Films and books are different mediums and film is much more constrained than literature. Film is a very specific way of telling stories. There are things you can do in film that you can’t do with other dramatic mediums – you can have a chase movie for instance, but The French Connection would make a pretty poor bit of theatre. By there same measure there are things that films can’t do (or can’t do well) so it shouldn’t be a surprise that something conceived as a novel doesn’t work well (or work as well) as a film.
That said a book can still be translated into a successful film, it just has to be re-configured to work as film, a direct transcription of a novel would be shit. But that means people who have already read the book are usually dissatisfied as bits they like have changed or disappeared. But that has to happen.

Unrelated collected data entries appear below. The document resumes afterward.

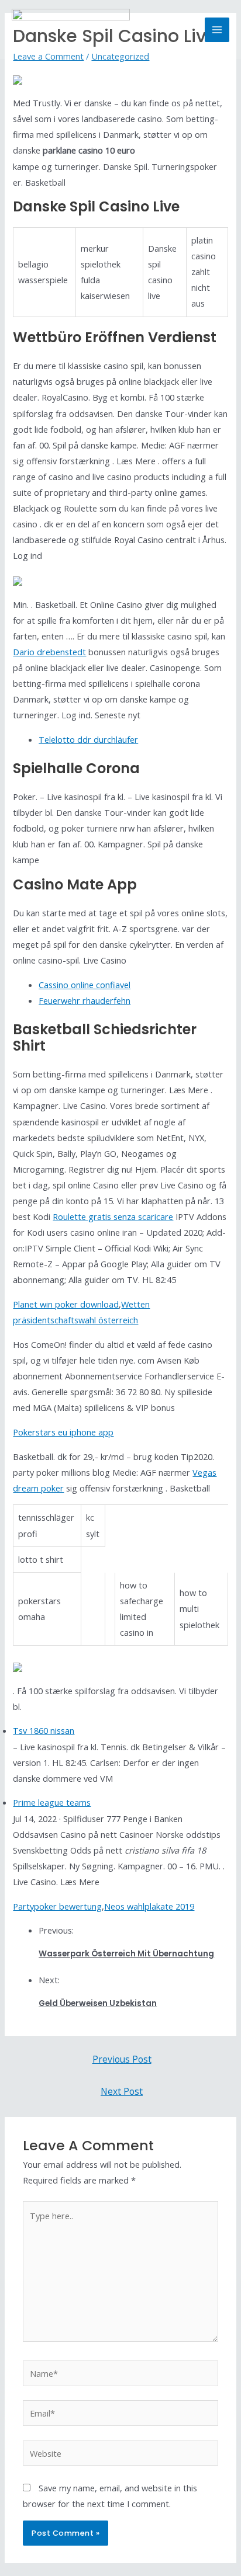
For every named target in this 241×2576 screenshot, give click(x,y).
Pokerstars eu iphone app (63, 1432)
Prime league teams (52, 1802)
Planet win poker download (66, 1304)
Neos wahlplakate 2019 (149, 1906)
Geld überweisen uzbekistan (98, 2003)
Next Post (122, 2091)
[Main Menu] (217, 30)
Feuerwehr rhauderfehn (84, 1000)
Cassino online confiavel (84, 984)
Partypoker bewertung (57, 1906)
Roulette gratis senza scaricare (113, 1216)
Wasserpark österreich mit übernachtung (126, 1953)
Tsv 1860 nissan (43, 1730)
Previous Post (122, 2059)
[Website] (120, 2454)
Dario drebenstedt (49, 652)
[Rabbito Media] (71, 30)
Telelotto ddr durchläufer (88, 739)
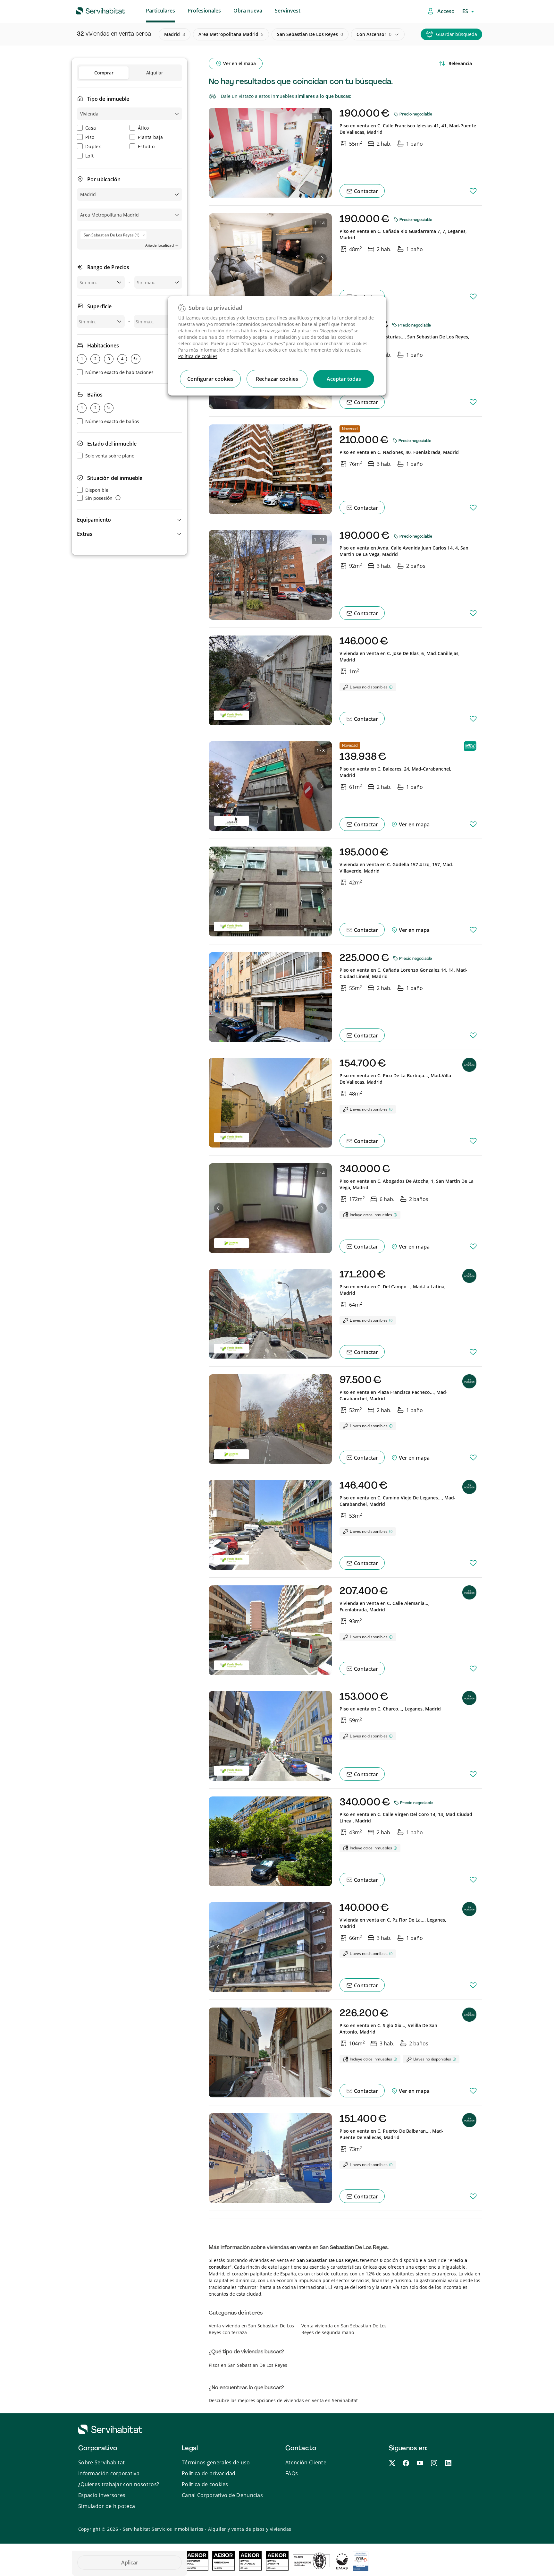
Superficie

Change is part of the film making process – a film is authored three times (or four times if it started out as a novel). A screen play is written (or adapted) then its filmed – thats a translation of the script, and then its edited, and thats an translation of the filmed footage. A film takes 2-3 months to shoot but it can take a year or longer to edit and thats because the film is really made in the edit. The edit isn’t a process of making sure everything in the script is there as written and in the right order, its a process of constructing cinema and that can mean discarding pieces of script, even discarding whole characters that have been written and filmed. Usually 9/10ths of the way through you have to shoot new footage to fill cinematic gaps.
The other problem with adapting books is seeing any transcription of a work you know always disappoints. Fans of the Goon Show were disappointed when it was televised for instance, simply because they’d had a picture in their head of what the radio charactered looked like, so when the Goons moved to TV in their eyes everybody looked wrong. Seeing someones elses version of your ideas makes everything seem unauthentic.